_Provided text:_
______

Patrick Hayden, “John Rawls: Towards a Just World Order.” University of
Wales Press, Cardiff,
2002. 211 pages. Paper.
Reviewed by David A. Reidy, J.D., Ph.D., Dept. of Philosophy, University
of Tennessee, USA.
Patrick Hayden attempts in this, his second, book to
develop a Rawlsian, if not exactly
Rawls’s, theory of human rights. The attempt is well-motivated insofar
as Rawls’s theory of
human rights, introduced only in his later work on international justice,
is seriously
underdeveloped and in real need of being fleshed out and, then, critically
examined.
Hayden’s central thesis is that if we take seriously
the normative foundations of the
theory of justice Rawls sets out in his 1971 classic, A Theory of Justice
(TJ), and his 1993
reworking of that theory, Political Liberalism (PL), we will theorize human
rights as among the
terms of an agreement to govern the relations between all persons living
on Earth regardless of
their political membership or citizenship. This agreement we will
theorize as arrived at by
rational agents representing individual human persons behind an appropriate
veil of ignorance in
a global original position. In this way, Hayden argues, we can connect
the moral core of Rawls’s
political philosophy with a doctrine of universal human rights robustly
liberal and democratic in
content and rooted in an ideal of all persons as free and equal and possessed
of an inherent
dignity. Hayden’s effort is, in spirit and substance, akin to earlier
efforts by Charles Beitz,
Thomas Pogge, Kok-Chor Tan, Darrel Moellendorf and others to generate a
liberal individualist
and egalitarian cosmopolitanism from Rawlsian starting points.
This thesis is interesting on its own, of course.
But it is made more interesting by the fact
that in his later work on international justice Rawls explicitly rejected
the sort of view it marks as
Rawlsian. In his 1999 The Law of Peoples (LP), Rawls argued for a
theory of international
justice less cosmopolitan and egalitarian, and a conception of universal
human rights less
robustly liberal and democratic in content, than that characterized by Hayden
and others as
genuinely Rawlsian. To be sure, neither Rawls’s internationalist morality
in general (his “law of
peoples”), nor his doctrine of human rights in particular, is without teeth.
But neither lives up to
the liberal individualist and egalitarian cosmopolitanism that Hayden and
others expected Rawls
to deliver.
The reader who feels betrayed must, or should, confront
the possibility that his dashed
expectations, his unrealized hopes, rest on a misunderstanding. But
this is serious and high risk
intellectual work. I assume Hayden undertook this work. Unhappily
his book bears too little
evidence of it. He attributes Rawls’s failure to deliver the expected
liberal individualist and
egalitarian cosmopolitanism to, inter alia, a misunderstanding of the moral
core of his own
political philosophy and his falling prey to the false charms of a realist
stance toward
international affairs. That Rawls explicitly disavows realism in international
relations and argues
that the moral core of his political philosophy, the ideal of reciprocity,
precludes a conception of
human rights more robustly liberal and democratic in content apparently
seems to Hayden to be
beside the point. In any event, he undertakes a sympathetic reconstruction
of neither Rawls’s
position nor his arguments for it. Indeed, those familiar with Rawls’s
work and Rawls
scholarship more generally will find a good deal of Hayden’s work engaged
with a strawman
Rawls.

______

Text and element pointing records
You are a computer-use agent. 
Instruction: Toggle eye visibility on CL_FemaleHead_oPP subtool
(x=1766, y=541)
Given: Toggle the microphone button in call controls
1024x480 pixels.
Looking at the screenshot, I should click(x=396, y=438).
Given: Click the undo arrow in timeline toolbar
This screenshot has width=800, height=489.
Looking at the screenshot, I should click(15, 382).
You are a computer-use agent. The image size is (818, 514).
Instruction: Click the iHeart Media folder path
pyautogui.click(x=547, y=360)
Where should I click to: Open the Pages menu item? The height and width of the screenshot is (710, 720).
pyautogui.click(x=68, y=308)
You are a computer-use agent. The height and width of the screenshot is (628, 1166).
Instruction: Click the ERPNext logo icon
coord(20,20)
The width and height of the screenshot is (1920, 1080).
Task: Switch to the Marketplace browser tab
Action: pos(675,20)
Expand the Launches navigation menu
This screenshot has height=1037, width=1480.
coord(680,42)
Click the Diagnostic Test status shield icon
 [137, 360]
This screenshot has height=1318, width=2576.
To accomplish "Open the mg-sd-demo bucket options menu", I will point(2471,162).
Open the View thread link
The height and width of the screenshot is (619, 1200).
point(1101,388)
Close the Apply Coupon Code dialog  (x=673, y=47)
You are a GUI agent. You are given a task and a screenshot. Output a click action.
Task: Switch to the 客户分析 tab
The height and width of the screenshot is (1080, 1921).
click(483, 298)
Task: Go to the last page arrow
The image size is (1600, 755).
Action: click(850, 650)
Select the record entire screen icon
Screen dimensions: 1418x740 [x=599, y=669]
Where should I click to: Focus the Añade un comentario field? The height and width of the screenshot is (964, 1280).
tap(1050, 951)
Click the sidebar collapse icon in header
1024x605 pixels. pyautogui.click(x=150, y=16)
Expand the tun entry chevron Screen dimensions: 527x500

______

_Exercises:_
1. The book review names several scholars whose earlier efforts it calls akin to Hayden's. List each of them by name.
2. Continue the book review of Hayden's work on Rawls, picking up right after its final sentence.
The data were drawn from a separate source.

_Responses:_
1.
Charles Beitz
Thomas Pogge
Kok-Chor Tan
Darrel Moellendorf

2.
For example, Hayden mischaracterizes Rawls’s position
on international relations as
essentially realism with a human face. In LP Rawls approaches issues
of international justice
from the point of view of a just and stable liberal democratic people concerned
to identify the
moral principles to which its foreign policy ought to conform. He
distinguishes a people from a
mere state precisely to signal the distance between his moral internationalism
and international
realism. A state is a mere agent, rational but not necessarily reasonable.
But a people is a
corporate moral agent, both rational and reasonable, and thus entitled to
justice in its relations
with other moral agents and obligated to give justice in turn.
Because liberal democratic peoples understand justice
as reciprocity, they are obligated to
act in their foreign relations (typically, but not exclusively, through
the states that act as their
agents) on principles other peoples could reasonably affirm from a common
moral point of view.
Further, because liberal democratic peoples often regard themselves as having
existed as
corporate moral agents prior to their becoming liberal and democratic, they
recognize that the
internal conditions any body politic must meet to take on moral status as
a people fall short of
those it must meet to live up to the demands of liberal democratic justice.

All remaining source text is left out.